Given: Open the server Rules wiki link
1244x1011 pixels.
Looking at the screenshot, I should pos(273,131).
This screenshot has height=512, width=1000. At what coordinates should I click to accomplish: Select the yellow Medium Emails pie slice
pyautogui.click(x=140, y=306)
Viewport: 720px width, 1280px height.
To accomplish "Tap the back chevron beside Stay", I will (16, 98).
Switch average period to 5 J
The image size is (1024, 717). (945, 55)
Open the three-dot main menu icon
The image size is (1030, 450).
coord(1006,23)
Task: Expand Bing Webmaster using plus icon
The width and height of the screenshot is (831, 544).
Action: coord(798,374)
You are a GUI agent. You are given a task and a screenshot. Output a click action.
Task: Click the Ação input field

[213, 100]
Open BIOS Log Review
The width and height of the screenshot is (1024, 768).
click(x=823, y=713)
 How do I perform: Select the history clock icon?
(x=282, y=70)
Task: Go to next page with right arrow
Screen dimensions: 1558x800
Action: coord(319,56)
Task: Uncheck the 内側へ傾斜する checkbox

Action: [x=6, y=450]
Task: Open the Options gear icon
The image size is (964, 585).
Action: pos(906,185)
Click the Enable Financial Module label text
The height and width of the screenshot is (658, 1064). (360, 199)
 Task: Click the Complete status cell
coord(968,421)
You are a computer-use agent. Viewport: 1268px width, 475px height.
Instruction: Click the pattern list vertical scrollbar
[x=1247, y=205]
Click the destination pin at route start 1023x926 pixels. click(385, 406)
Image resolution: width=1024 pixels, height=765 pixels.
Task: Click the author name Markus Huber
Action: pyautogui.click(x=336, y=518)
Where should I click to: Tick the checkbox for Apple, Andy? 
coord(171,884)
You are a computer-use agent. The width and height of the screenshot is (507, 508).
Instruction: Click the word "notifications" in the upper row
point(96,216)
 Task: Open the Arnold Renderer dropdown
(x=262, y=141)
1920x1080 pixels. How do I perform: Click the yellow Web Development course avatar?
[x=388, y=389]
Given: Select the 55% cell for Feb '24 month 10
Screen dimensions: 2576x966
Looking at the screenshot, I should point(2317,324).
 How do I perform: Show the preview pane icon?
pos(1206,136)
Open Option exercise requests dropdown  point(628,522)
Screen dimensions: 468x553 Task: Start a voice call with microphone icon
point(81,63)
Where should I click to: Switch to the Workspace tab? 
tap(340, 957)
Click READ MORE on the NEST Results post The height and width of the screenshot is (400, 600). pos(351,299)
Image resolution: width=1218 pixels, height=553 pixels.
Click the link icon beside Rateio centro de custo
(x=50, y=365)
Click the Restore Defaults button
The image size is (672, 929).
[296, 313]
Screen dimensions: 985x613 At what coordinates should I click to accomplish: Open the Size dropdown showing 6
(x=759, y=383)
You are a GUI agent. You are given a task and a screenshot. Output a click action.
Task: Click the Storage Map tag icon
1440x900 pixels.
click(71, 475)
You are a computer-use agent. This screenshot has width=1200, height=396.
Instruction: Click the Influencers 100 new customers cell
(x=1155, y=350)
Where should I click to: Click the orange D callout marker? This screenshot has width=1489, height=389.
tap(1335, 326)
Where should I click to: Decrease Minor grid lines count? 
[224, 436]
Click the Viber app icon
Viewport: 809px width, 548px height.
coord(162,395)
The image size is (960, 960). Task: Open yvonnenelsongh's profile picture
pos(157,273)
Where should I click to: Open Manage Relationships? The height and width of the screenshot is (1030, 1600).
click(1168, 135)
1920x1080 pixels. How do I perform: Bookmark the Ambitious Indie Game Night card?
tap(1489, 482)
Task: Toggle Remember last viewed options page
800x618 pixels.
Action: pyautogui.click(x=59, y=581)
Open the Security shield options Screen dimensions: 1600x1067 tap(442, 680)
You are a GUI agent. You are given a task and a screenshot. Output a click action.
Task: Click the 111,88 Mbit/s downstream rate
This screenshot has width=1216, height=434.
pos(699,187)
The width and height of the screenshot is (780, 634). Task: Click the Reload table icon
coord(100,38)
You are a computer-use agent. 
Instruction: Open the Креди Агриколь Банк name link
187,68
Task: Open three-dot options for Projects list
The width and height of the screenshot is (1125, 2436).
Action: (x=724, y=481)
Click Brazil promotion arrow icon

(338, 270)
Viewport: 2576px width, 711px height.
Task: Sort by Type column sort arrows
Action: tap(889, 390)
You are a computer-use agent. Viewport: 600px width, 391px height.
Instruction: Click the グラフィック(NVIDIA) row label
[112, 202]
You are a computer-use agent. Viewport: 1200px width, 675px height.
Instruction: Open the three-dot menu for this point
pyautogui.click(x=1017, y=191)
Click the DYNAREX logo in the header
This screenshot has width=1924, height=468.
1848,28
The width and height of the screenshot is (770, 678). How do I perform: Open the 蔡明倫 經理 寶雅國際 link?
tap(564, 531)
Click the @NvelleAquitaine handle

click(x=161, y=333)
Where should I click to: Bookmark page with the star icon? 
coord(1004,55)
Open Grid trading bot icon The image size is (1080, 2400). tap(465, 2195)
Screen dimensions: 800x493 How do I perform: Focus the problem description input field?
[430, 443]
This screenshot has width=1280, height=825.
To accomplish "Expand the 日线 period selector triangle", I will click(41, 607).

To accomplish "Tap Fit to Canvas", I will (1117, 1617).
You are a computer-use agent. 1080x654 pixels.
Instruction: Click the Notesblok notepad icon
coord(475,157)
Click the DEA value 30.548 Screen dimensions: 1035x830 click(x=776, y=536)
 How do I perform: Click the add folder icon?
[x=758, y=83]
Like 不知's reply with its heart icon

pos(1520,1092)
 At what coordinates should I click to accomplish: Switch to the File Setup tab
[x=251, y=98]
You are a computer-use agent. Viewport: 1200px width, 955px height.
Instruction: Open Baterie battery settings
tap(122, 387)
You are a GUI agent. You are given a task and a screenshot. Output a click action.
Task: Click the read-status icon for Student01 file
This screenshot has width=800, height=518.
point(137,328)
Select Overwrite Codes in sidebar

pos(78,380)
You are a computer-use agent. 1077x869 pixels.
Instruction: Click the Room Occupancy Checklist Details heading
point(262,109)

▶ [Set task]:
Return each line of the records that contains the word "Switch", copied in full.

▶ [Result below]:
Switch average period to 5 J
Where should I click to: Switch to the Workspace tab? 
 At what coordinates should I click to accomplish: Switch to the File Setup tab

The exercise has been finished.